David Byrne’s Hopeful Drawings

So, is Byrne’s art any good? Stylistically, the best drawings and most interesting verbal pictographs land somewhere between the interrogative visual adventures in Saul Steinberg’s virtuosic drawings and the sometimes overhyped calisthenics of Keith Haring’s charming silhouettes. As the exhibition spotlights the most rudimentary level of Byrne’s visual repertoire, it’s akin to observing, in any given city or small town, a daydreaming bus passenger with pen in hand, drawing or scribbling excitedly in a moleskin notebook. So the “non-rational logic” to which Byrne alludes is the fertile mindlessness that goes into making art on an everyday basis.

And so Byrne shows that the pen has reasons that reason can never know. A still-life doodle of a woolen winter cap can metamorphose hairy human limbs and look ready to take a winter’s walk. A self-assured pigeon gazing into its wardrobe mirror can see its neurotic human double staring back with reciprocal envy or admiration for what they both almost are, or aren’t.
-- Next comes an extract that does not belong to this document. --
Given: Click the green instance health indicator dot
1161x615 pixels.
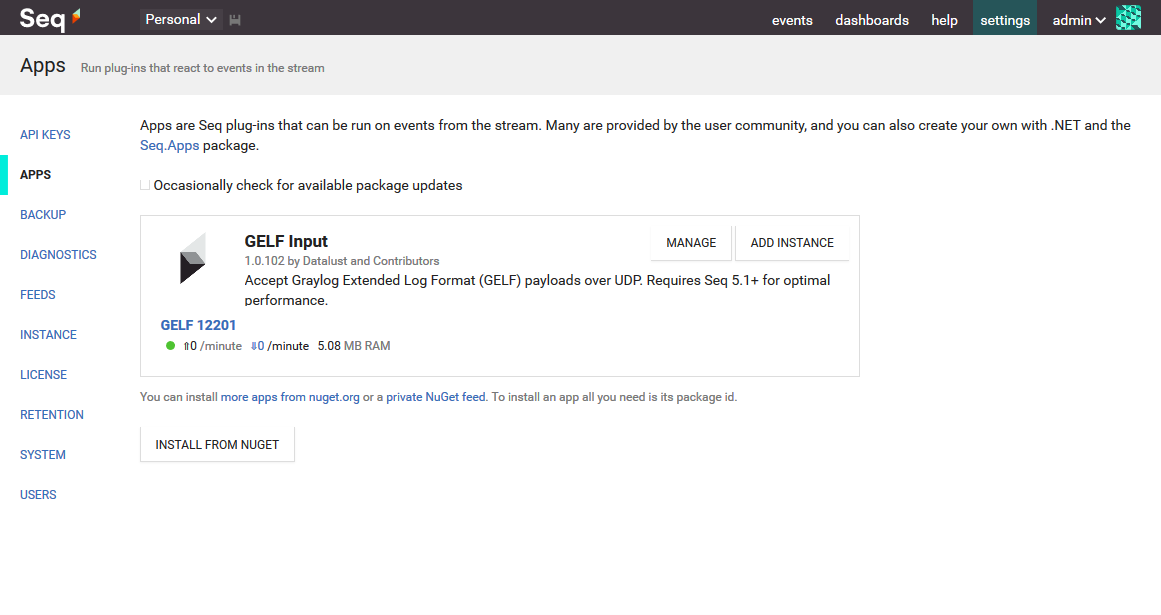Looking at the screenshot, I should point(169,346).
Visual engimas like these play out through the drawings’ consistently disarming humor. What causes the agony in Byrne’s Mr. Potato Head as he grimaces and rears backward on skinny avian legs? Is the giant finger reaching down for a pill-sized smart phone that of a postmodern Gulliver, texted by Lilliputians who miss his company?

Some of the works that include writing — especially the wall-sized mural that dominates the exhibition space — represent Byrne scattering and then rearranging cultural code words and familial or social labels. One drawing shows that a cocktail bar’s taxonomies can be as intellectually productive as a chemist’s periodic table. Other word associations are set within the roots and branches of trees to reveal how pre-given categories can, without much conscious thought, outgrow or uproot former hierarchies; still other pictorial lists show how the subconscious mind classifies and distorts markers of human progress or worldly success.

Stop making sense, Byrne famously sings in the Talking Heads’ underground dance hit “Girlfriend Is Better” (1982). And in the American decades since Byrne first plied his musical trade in New York’s squalid Lower East Side clubs — in a far more egalitarian economy than ours and in a city that then had an undeniably more diverse, de-institutionalized artistic ecosystem — the willfully ignorant among us have increasingly seized power by denying empirical facts while claiming to be most enlightened, turning rationality ever more on its aching head.

So this lightheartedness is a tonic for our times even as the exhibition poses a serious question: Can the simplest gestures in art and writing revive optimism amid the dangerous nonsense and simplifications that pass for cultural and intellectual exchanges these days? In the liner notes to his album American Utopia (2018) Byrne, in the pre-pandemic Trump-era, comes close to eulogizing that American tradition of hope, before returning to the premise that “to be descriptive is to be prescriptive.” If you unpack that sentiment further in light of these drawings and writings, it’s less a naïve platitude than it sounds. And it makes me wonder what else art is for, but to remind us that what we call “being reasonable” is too often our expedient alibi for not using our imagination.

David Byrne: How I Learned About Non-Rational Logic continues at Pace Gallery (540 West 25th Street, Chelsea, Manhattan) through March 19. The exhibition was organized by the gallery.